Carbon-supported hollow palladium nanoparticles with enhanced electrocatalytic performance

Abstract

Carbon-supported palladium nanoparticles (NPs) with hollow interiors (hPdNPs/C) are fabricated via a facile approach. In this strategy, core–shell NPs with an Ag core and an Ag–Pd alloy shell (Ag@Ag–Pd) are first synthesized in oleylamine by a galvanic replacement reaction between Ag seed particles and Pd²⁺ ion precursors. Then the core–shell Ag@Ag–Pd NPs are loaded on the XC-72 carbon supports and refluxed in acetic acid to remove the original organic surfactant.
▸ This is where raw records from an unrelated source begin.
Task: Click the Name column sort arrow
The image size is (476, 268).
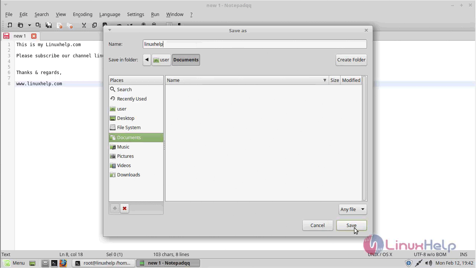Action: coord(325,80)
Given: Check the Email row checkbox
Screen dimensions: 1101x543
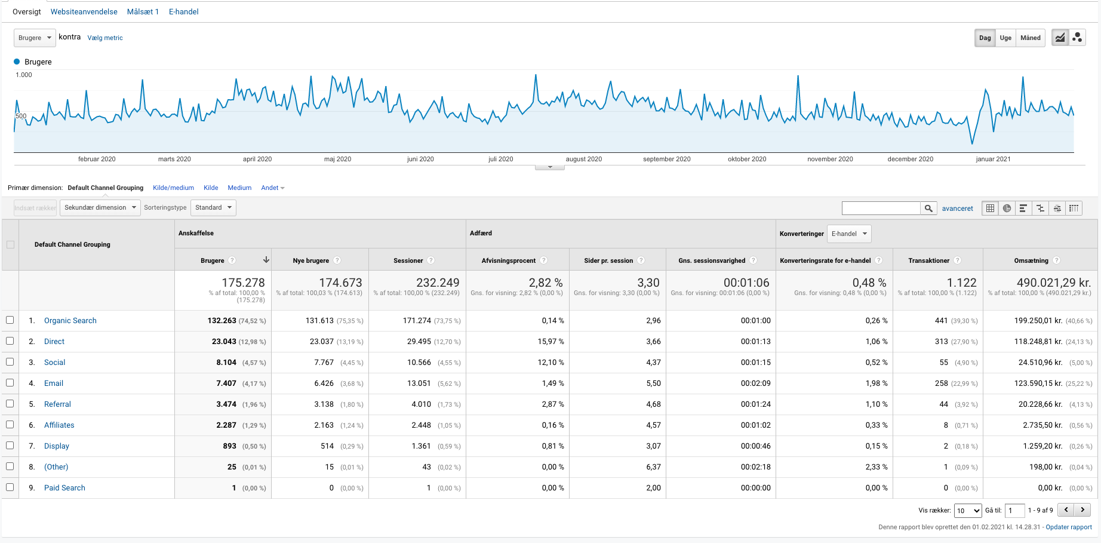Looking at the screenshot, I should (10, 383).
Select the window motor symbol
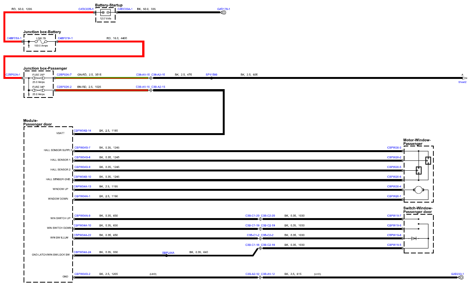Screen dimensions: 471x286 coord(419,190)
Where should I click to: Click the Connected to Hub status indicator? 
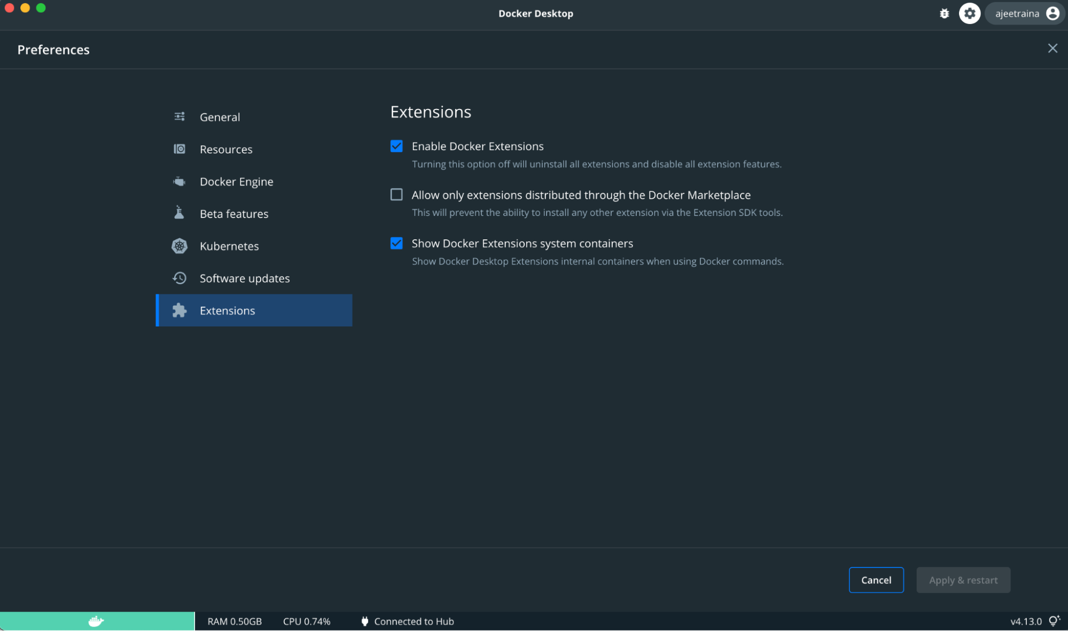point(410,620)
The carbon-supported core–shell Ag@Ag–Pd NPs are subsequently agitated in saturated Na₂S or NaCl solution for 24 h to eliminate the Ag component from the core and shell regions, leading to the formation of hPdNPs/C. Specifically, the hPdNPs/C generated by NaCl treatment exhibit superior catalytic activity and durability for formic acid oxidation reaction (FAOR) and oxygen reduction reaction (ORR), compared with the commercial Pd/C catalysts from Johnson Matthey, mainly due to the high electrochemically active surface areas (ECSAs) of the hollow structure, whereas the hPdNPs/C obtained by Na₂S treatment display very poor catalytic performance due to the serious poisoning induced by S²⁻ adsorption.